Недалеко от городской ратуши Мышь остановилась. Она услышала странный звук – не то плач, не то смех. Звук был тихим и глухим, и Мышь подумала – урчит у нее в желудке. Даже рассердилась немного на продавщицу в бакалейной лавке, уверявшей, что репа – наисвежайшая. Но когда звук повторился, Мышь поняла, это не желудок. Наклонилась к канаве, брезгливо повела глазами по ярким россыпям мусора и увидела крохотное зеленое создание в пожухлой траве. Оно вцепилось в былинку и из последних сил сопротивлялось потоку, тянущему ее в сторону ржавой канализационной решетки, где вода с шумом пенилась и низвергалась вниз в пугающую бездну.
– Да это же лягушка! – догадалась Мышь, хоть и видела таких только на картинках в детской энциклопедии. Глаза – огромные, перламутрово-желтые, полны печали, а тело сотрясается от ужаса и холода. Взгляды их встретились, и сердце Мыши заныло от жалости.
– Малышка так долго не продержится, – подумала она.
Мышь представила, как лапки отрываются от травинки, как поток несет несчастную кроху по канаве, кидая из стороны в сторону и колошматя о камни…
– Ах ты, бедняжка! – воскликнула Мышь. Ни секунды не раздумывая, она бросила зонтик под ноги и схватила лягушку, – Не бойся, я тебя не брошу. Лягушка в ответ тихо квакнула и прыгнула Мыши на грудь. Мышь остолбенела, боясь не то, что пошевелиться, а даже дышать. Происходило нечто волшебное, такое случается разве что в сказках. Лягушка отряхнула от воды одну заднюю лапку, другую и забралась ей за пазуху. Оттуда она квакнула еще раз, словно извещая, что с ней все в порядке. С той самой секунды они не расставались. Мышь поспешила с драгоценной ношей домой, забыв и про дождь, и про зонт, оставшийся мокнуть на тротуаре.
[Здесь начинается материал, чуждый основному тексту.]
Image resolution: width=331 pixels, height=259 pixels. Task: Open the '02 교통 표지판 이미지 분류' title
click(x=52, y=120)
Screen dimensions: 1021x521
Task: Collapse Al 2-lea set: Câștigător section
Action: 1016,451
Мышь назвала лягушку Зизи и устроила ей прелестный уголок в спальне с маленьким прудом, хитроумно сделанным из банного тазика, с игрушечным диваном и серебряной миской для кормления. С присущим ей энтузиазмом и рвением, Мышь принялась изучать диетические и вкусовые предпочтения Зизи. Экспериментальным путем выяснилось, что малышка обожает мошек, равнодушна к яблокам и ненавидит сыр с плесенью. Мышь запаслась мешком сушеных мошек и с надеждой смотрела в будущее, ведь оно обещало приход весны и вместе с ней тучи летающих насекомых (благо окна выходят в сад). Шло время, и дружба Мыши и Зизи стала такой крепкой, что кое-кто стал ревновать и выказывать некоторое недовольство.
– Зачем ты возишься с ней, как с облигациями Русско-Балтийского займа? – спросила как-то Жане, – Она ведь обычная жаба! Даже говорить не умеет, знай себе квакает.
– Сама ты жаба! – фыркнула Мышь, – Зизи – лягушка. И к тому же прехорошенькая! Да, малышка?
Зизи лениво перевернулась на спину на игрушечном диванчике, который, к слову будет сказано, уже еле ее умещал. Любовь и отменное питание сделали свое дело – из крохотного лягушонка Зизи за несколько недель превратилась в холеную и весьма ленивую жабу.
Удивительной и странной получилась эта зима для Мыши. Зизи в корне изменила ее жизнь, она принесла доселе неизведанные чувства – желание заботиться и ухаживать, теплоту и нежность отношений. Так бывает, когда встречаются по-настоящему родственные души. Мышь словно полевая былинка, пережившая долгую зиму и превратившаяся в цветок, которым любуются и люди и звери, дарила новому другу все те чувства, что проснулись в ней. А Зизи, хоть и не могла выразить словами эти самые чувства, несомненно, переполнявшие ее, показывала свою благодарность и любовь Мыши по своему – взглядами, нежными объятиями и преданностью. Она не отходила от нее ни на шаг, при любой возможности стараясь забраться на руки, а оттуда и на грудь, совсем как в тот день, когда они впервые встретились. Вечерами за окном трещал мороз или бессильно завывал злой зимний ветер, и Мышь читала Зизи сказки. Та сидела у нее на груди с закрытыми от удовольствия глазами и тихонько квакала. Ничто не предвещало беды, но вскоре Мышь заболела. Это не произошло внезапно, как бывает с гриппом или курсом американского доллара. Сначала Мышь заметила усталость, стала плохо засыпать и еще хуже просыпаться.